■ What is expected ■
Search the entries below. Return every line that has "will" in it.

■ Records supplied ■
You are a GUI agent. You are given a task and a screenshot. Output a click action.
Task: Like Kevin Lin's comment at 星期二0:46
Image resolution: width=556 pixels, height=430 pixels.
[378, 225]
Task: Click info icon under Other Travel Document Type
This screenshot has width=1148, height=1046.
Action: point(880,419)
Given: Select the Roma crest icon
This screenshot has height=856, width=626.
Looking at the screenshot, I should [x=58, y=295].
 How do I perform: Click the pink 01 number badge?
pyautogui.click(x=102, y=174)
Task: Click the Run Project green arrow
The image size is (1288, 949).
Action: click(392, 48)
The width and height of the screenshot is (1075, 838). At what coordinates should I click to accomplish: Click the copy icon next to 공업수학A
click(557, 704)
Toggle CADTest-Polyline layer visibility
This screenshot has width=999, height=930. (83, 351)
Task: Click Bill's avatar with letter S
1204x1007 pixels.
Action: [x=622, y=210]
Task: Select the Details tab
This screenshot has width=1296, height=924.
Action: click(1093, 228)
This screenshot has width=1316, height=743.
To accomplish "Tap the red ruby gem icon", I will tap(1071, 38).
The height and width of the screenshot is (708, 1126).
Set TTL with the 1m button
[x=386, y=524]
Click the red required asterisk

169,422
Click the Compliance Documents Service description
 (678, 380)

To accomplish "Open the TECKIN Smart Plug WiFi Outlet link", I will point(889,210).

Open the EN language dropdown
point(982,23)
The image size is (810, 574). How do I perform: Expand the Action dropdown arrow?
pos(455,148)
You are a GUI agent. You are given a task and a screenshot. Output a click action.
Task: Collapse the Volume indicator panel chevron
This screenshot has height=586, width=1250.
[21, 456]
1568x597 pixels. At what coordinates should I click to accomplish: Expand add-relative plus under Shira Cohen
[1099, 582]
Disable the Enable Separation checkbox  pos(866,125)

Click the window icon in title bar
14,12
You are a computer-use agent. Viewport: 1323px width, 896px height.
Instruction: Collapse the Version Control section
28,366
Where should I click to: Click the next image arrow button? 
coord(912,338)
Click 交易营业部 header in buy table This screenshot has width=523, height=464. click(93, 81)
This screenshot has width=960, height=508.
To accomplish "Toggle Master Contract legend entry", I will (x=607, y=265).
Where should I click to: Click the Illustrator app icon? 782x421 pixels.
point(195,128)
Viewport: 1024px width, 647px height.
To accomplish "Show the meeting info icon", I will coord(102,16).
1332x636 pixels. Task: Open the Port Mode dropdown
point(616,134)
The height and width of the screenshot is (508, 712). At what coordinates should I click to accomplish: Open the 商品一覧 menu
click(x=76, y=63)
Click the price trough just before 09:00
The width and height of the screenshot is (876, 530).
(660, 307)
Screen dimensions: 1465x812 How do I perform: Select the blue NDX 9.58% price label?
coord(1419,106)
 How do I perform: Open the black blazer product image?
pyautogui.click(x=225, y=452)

■ Result ■
To accomplish "Tap the red ruby gem icon", I will tap(1071, 38).
To accomplish "Open the TECKIN Smart Plug WiFi Outlet link", I will point(889,210).
To accomplish "Toggle Master Contract legend entry", I will (x=607, y=265).
To accomplish "Show the meeting info icon", I will coord(102,16).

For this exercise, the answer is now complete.